▶ [What you have to do] Nothing but the lines from the one containing "Task: Click the Status column filter icon" through the last line of the data below should be returned, each exactly as it stands, pictures excluded.

▶ [Dataset extract]
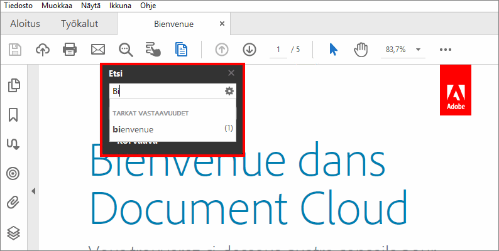Viewport: 499px width, 251px height.
Task: Open attachments paperclip panel
Action: 13,203
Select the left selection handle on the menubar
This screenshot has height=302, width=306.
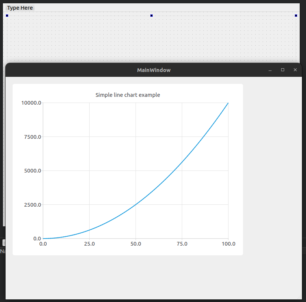[7, 16]
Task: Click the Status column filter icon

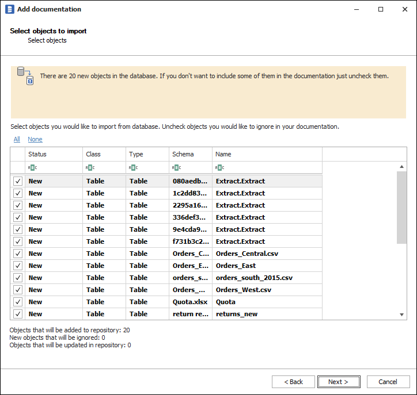Action: click(32, 168)
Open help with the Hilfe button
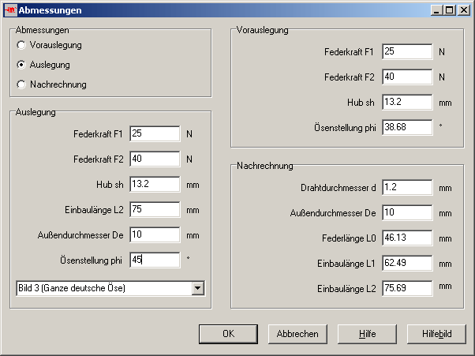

▶ [Response area]
Task: Click the Status column filter icon

Action: click(32, 168)
Open help with the Hilfe button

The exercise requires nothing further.